KLER
- Orofino, Idaho; United States;
- Frequency: 1300 kHz
- Branding: Us Country 13

Programming
- Format: Country music

Ownership
- Owner: Jeffery and Monica Jones; (Central Idaho Broadcasting, Inc.);
- Sister stations: KLER-FM

History
- First air date: 1958
- Call sign meaning: Station was originally owned by the Clearwater Broadcasting Company

Technical information
- Licensing authority: FCC
- Facility ID: 9886
- Class: B
- Power: 5,000 watts (day); 1,000 watts (night);
- Transmitter coordinates: 46°28′41″N 116°14′34″W﻿ / ﻿46.47806°N 116.24278°W

Links
- Public license information: Public file; LMS;

= KLER (AM) =

KLER (1300 AM) is a radio station licensed to Orofino, Idaho, United States, broadcasting a country music format.

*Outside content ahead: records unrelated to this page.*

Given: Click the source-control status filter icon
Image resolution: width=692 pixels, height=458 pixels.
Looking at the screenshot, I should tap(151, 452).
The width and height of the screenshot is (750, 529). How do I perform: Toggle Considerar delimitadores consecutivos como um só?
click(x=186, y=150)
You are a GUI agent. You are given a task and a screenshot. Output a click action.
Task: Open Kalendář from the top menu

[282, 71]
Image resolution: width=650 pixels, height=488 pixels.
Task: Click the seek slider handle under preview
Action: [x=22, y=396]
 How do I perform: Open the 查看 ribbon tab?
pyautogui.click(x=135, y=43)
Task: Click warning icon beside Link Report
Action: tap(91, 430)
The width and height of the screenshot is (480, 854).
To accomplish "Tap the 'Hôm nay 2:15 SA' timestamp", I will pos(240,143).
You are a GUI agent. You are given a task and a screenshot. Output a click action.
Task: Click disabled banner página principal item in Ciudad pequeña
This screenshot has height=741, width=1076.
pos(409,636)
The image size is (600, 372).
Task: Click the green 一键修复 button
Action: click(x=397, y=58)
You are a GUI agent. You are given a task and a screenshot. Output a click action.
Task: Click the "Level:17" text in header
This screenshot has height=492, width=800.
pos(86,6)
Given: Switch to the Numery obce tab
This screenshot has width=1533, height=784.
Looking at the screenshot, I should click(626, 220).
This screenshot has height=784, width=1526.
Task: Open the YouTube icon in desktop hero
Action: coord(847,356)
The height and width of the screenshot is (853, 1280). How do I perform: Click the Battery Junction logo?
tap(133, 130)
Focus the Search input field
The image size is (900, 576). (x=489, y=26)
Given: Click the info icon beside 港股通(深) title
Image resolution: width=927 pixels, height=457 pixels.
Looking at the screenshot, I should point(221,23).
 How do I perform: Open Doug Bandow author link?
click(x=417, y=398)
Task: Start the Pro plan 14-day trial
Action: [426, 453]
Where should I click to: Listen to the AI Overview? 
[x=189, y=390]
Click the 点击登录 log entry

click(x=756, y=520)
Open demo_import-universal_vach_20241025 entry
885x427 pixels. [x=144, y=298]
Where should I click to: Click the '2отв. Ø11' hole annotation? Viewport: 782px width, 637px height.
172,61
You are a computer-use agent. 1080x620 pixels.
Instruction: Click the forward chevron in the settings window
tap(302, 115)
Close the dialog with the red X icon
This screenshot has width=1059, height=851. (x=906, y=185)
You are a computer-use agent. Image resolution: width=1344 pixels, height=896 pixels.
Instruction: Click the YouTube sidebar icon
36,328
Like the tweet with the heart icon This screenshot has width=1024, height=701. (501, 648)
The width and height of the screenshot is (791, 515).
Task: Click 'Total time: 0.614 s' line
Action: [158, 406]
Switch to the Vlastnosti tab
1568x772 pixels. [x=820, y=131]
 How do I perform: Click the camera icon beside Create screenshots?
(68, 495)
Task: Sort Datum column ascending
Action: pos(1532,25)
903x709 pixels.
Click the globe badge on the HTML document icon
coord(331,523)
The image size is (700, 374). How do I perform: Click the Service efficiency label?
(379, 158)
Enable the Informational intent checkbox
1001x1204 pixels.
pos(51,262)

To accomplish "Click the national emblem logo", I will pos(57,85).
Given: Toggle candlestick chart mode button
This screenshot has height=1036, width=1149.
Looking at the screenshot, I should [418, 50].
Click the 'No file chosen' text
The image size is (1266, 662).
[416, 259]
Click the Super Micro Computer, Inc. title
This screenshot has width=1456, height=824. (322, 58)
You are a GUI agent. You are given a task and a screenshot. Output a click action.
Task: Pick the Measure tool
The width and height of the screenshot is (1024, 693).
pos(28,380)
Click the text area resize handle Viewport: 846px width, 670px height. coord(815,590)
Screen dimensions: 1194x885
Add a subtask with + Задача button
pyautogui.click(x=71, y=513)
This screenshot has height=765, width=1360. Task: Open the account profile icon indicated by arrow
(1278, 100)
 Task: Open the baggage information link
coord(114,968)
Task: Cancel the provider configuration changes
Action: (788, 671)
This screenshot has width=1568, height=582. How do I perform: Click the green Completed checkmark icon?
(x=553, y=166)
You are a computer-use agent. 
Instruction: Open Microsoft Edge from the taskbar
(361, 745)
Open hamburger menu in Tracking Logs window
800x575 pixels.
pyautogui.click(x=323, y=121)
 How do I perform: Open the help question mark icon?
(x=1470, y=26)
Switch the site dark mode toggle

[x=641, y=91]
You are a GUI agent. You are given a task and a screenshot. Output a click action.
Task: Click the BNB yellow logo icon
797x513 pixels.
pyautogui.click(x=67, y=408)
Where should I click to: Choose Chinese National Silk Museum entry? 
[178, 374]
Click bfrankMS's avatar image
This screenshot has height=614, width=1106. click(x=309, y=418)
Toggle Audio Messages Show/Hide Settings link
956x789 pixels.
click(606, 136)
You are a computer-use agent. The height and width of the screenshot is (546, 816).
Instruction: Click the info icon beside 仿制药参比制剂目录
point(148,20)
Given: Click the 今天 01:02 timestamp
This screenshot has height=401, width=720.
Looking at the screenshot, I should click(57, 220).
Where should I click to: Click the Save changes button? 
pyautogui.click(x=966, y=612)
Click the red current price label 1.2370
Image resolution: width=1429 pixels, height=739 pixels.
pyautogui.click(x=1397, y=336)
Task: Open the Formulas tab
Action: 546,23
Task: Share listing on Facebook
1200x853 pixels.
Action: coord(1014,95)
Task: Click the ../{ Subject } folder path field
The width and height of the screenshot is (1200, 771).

The station is currently owned by Jeffery and Monica Jones, through licensee Central Idaho Broadcasting, Inc.

KLER broadcasts Major League Baseball as an affiliate of the Seattle Mariners radio network.

==History of call letters==
The call letters KLER were previously assigned to a station in Rochester, Minnesota. It broadcast on 970 kHz with 500 W power (daytime). That station became an ABC affiliate October 1, 1948. The station was bought out by KROC and signed off May 31, 1952.